Amazon, à force d’apprendre sur les consommateurs a exactement la même stratégie qu’un Décathlon, Carrefour ou un Sephora mais à la puissance Amazon, c’est-à-dire qu’il capable de faire du produit de grande conso de qualité suffisante pour récupérer une part substantielle des parts de marché.
De manière générale, l’enjeu pour les marques va être d’utiliser les GAF non pas comme une béquille à un modèle en déséquilibre (contenu générique + media – la course au contenu est perdue d’avance et le média va couter de plus en plus cher) mais comme un appui stratégique pour aller plus loin dans un marketing modernisé centré autour de la data.
La porte de sortie: une modification en profondeur de l’état d’esprit
Si l’humain reste un humain et que fondamentalement les vieilles règles du marketing n’ont pas changé, le contexte lui a totalement bougé.
Le digital c’est avant tout une culture mais aussi une manière de lire le monde.
Je me souviens de cette discussion avec un CDO qui m’expliquait que le CEO d’une entreprise du Cac 40 générant des milliards de CA avait challengé son équipe digitale pour finalement accepter de «lâcher» 5 millions d’euros pour s’essayer au big data mais en demandant fermement des résultats avant 12 mois….
La technologie n’est pourtant pas une option.
On parle sans cesse d’Uberisation mais ces entreprises technologiques investissent lourdement en R&D et très peu en publicité. Le mix des marques CPG est précisément à l’inverse comme le rappelle Scott Galloway dans l’une de ses vidéos.
Ce déséquilibre est en train de créer un fossé entre les marques et les prestataires de ces dernières avec les conséquences que l’on imagine, une sorte de prophétie auto réalisatrice.
Le CRM n’est pas une option
Le CRM est un mot à la mode depuis au moins 2 décennies et les marques ont parfois investi dans des solutions techniques mais sans aucune conviction et sans donner les moyens aux responsables internes d’utiliser ces outils à plein.
Aujourd’hui on lui préfère le terme CEM (Customer Experience Management), mais quoiqu’il en soit l’enjeu est bien entendu une maitrise parfaite de sa base de donnée, une vue unique du consommateur quels que soient les canaux et les pays, une capacité à analyser et croiser la donnée afin d’envisager les prochaines tendances, d’apporter des solutions personnalisées bref de le transformer en actions marketing concrètes.

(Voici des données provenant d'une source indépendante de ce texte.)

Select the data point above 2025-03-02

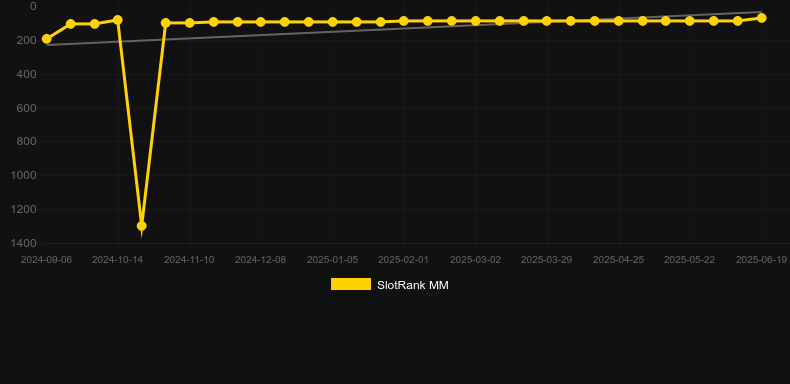coord(476,21)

Les GAF peuvent aider les marques à y arriver mais encore faut il savoir utiliser ces plateformes pour ce qu’elles sont et ne pas «simplement» s’appuyer sur elles pour faire fonctionner un vieux modèle dépassé.

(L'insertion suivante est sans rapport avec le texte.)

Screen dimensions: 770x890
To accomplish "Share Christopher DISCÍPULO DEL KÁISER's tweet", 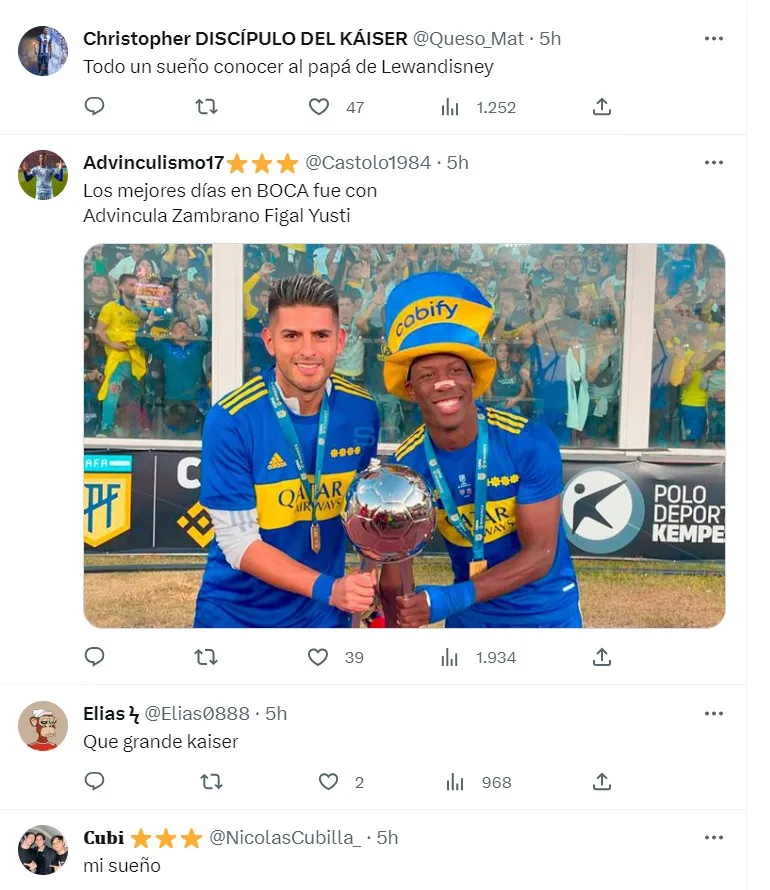I will point(602,106).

Encore une fois, la plus grande avancée du Web social est la capacité de lire et de comprendre les goûts des consommateurs et de pouvoir développer les produits qui correspondent aux attentes dans les délais les plus courts.
Cela implique de mettre en place des nouveaux modèles collaboratifs en interne afin d’accélérer les méthodes, de savoir penser petit, rapide et efficace plutôt de d’imaginer gros tout de suite ou encore, de savoir lire la donnée et de s’y intéresser de manière plus attentive.
C’était quand la dernière fois que vous avez lu un rapport de Buzz monitoring ou que vous avez mis votre nez dans le google analytics de votre marque?
A ce jeu là, certaines grandes marques ont compris et commencent à vraiment marquer une différence avec d’autres.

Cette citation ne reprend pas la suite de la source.